CHP Genel Başkanı Kılıçdaroğlu’nun katıldığı bir televizyon programında anlattıklarına da değinen Bahçeli, “Kılıçdaroğlu’na bakarsanız, ‘Suriye’ye barış getireceğiz’ masalını dinlersiniz. ‘Bütün komşularımızla barışacağız’ palavrasını duyarsınız. ‘Neden bizim askerimiz Suriye’de şehit olsun’ diye sorup, ne arıyoruz orada, ne yapıyoruz Libya’da diyen, Irak ve Suriye Tezkeresine hayır oyu kullanan Kılıçdaroğlu mu terörle mücadeleyi destekliyor? Bu şahıs, herkesi kör, alemi sersem mi sanıyor? CHP Genel Başkanı, İstanbul Büyükşehir Belediyesi’nde terör örgütüyle irtibat ve iltisak içinde olanların işe alınmasıyla ilgili devam eden teftiş ve tetkik sürecinde görevli müfettişlere ateş püskürüyor. Çünkü çiğ süt içtiğinden karnı ağrıyor, hesabını veremeyeceği açıklarından dolayı korkuya kapılıyor. İmralı canisi tarafından kurdurulan ve PKK/KCK’nın şehir yapılanması arasında yer alan DİAYDER’in referansıyla belediyede işe girdikleri iddia edilenlerin destekçisi çok açık söylüyorum ki, Kemal Kılıçdaroğlu’dur. Bize sarayın sözcüsü diyen Kılıçdaroğlu, Kandil’in teşrifatçısı, Kandil’in termikçisi, Kandil’in tedarikçisidir.

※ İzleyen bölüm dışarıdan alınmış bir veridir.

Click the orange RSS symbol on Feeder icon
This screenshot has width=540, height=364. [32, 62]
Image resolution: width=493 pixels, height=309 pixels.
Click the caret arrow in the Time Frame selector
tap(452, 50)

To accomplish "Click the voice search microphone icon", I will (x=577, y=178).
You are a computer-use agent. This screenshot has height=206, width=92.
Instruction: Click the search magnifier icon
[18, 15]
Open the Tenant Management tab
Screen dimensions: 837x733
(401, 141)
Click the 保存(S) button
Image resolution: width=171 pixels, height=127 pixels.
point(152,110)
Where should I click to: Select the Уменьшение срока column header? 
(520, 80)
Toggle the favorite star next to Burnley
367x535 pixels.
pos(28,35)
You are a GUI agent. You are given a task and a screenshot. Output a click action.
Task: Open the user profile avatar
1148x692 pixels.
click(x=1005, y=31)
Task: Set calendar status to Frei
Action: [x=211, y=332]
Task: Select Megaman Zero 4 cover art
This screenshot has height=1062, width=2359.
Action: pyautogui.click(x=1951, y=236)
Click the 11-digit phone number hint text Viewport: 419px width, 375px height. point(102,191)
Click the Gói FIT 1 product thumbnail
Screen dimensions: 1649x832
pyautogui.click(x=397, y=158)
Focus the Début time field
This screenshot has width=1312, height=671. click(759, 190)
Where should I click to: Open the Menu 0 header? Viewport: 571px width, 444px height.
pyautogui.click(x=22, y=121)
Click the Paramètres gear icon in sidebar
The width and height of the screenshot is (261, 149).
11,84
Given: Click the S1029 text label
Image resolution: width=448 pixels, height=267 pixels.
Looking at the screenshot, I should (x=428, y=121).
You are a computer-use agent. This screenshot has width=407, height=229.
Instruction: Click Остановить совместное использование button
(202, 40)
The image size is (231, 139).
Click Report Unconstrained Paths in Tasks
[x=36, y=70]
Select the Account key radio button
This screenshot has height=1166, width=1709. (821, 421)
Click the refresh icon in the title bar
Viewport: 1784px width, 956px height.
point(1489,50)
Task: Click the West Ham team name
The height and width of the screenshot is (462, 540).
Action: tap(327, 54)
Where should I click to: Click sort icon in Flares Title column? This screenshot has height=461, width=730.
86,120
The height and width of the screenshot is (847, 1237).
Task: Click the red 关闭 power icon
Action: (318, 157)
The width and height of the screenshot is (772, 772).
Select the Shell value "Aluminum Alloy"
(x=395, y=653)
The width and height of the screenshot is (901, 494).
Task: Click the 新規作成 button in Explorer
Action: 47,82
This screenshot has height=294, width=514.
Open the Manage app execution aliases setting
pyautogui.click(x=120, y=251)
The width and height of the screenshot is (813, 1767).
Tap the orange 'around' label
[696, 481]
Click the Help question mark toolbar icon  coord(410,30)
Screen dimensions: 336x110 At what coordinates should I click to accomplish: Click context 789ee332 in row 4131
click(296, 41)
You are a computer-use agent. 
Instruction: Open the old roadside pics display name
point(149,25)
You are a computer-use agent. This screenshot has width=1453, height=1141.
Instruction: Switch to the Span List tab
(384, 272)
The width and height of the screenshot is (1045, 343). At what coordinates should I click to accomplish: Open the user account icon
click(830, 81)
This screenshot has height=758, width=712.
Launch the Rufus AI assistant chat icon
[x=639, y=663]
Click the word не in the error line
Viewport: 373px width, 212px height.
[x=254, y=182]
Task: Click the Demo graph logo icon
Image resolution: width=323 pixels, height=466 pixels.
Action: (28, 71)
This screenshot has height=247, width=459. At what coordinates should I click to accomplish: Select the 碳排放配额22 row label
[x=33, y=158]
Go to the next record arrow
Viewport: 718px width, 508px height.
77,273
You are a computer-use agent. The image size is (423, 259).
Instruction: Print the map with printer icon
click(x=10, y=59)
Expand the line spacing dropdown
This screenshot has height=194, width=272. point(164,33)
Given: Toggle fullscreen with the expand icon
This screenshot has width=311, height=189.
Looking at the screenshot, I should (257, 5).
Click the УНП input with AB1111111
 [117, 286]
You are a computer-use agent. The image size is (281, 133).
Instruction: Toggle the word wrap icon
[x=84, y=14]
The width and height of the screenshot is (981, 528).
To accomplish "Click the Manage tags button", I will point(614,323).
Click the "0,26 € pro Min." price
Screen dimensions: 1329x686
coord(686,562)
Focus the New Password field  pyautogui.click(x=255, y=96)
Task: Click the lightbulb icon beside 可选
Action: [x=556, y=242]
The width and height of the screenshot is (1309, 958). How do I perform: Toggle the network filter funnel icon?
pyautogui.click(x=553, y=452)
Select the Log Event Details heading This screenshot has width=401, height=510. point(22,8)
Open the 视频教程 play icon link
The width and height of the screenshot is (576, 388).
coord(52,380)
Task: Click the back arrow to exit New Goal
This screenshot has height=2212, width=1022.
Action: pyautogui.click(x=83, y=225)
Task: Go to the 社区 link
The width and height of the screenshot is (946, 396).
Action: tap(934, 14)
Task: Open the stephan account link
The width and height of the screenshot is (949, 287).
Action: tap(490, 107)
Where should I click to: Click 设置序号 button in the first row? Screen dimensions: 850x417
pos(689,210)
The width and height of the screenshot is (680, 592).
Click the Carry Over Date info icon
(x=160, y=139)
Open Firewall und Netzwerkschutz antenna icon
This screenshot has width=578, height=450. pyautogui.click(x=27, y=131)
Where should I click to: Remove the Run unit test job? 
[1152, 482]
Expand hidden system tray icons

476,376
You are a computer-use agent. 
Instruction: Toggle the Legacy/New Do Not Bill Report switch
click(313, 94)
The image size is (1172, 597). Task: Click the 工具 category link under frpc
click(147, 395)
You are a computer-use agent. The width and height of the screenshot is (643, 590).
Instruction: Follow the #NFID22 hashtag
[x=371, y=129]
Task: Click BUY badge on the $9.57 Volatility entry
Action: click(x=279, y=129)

Buradan soruyorum, İstanbul Cumhuriyet Başsavcılığı tarafından hazırlanmış DİAYDER iddianamesinde Kılıçdaroğlu’nun adı geçiyor mu geçmiyor mu? Bu zat, terör aparatı DİAYDER’in bölücü mensuplarıyla toplantı yaptı mı yapmadı mı? Saklanma Kılıçdaroğlu, çık karşımıza mertçe söyle, adamsan bu soruların cevabını ver” diye konuştu.

“Türk ile Kürt ezeli ve ebedi kardeştir, Türk milletinin mensuplarıdır”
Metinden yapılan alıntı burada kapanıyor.